### Challenge
Report every line below that contains the string "what", copying each such line in full. Case counts.
--- start Data shown ---
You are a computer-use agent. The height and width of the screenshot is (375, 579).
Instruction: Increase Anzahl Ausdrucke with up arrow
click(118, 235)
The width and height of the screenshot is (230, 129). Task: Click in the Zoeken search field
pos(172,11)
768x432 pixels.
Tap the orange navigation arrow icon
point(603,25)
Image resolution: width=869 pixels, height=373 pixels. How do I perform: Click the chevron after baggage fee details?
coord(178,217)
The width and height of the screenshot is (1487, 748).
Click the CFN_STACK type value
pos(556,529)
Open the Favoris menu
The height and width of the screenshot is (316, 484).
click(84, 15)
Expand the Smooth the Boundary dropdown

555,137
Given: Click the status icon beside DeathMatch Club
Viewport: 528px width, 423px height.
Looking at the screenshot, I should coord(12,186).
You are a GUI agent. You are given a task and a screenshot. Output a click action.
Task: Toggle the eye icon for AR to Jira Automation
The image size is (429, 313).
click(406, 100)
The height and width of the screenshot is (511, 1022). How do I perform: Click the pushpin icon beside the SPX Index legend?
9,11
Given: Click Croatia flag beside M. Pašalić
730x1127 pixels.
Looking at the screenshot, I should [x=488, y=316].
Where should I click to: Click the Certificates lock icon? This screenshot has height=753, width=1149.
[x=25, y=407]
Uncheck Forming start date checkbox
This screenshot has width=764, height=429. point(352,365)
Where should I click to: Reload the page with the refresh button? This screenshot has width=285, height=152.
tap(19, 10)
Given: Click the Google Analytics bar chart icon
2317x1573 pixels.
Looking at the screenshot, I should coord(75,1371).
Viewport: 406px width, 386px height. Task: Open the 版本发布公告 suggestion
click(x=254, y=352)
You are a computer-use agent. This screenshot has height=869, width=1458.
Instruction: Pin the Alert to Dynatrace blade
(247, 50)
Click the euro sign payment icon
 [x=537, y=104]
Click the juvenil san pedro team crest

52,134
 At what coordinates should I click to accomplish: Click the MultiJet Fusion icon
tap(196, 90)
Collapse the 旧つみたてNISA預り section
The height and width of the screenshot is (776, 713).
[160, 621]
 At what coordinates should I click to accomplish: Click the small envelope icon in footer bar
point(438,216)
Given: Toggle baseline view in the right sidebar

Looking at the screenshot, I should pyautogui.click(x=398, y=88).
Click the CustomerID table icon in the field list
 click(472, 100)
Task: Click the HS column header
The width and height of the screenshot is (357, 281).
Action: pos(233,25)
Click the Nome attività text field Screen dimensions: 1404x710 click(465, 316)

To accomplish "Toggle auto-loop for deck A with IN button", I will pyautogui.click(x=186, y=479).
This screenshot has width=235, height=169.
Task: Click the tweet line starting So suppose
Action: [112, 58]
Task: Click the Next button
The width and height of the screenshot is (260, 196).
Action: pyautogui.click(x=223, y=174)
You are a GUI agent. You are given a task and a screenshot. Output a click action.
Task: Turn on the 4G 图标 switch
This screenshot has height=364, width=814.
--- end Data shown ---
### Solution to this problem
 At what coordinates should I click to accomplish: Click the MultiJet Fusion icon
 At what coordinates should I click to accomplish: Click the small envelope icon in footer bar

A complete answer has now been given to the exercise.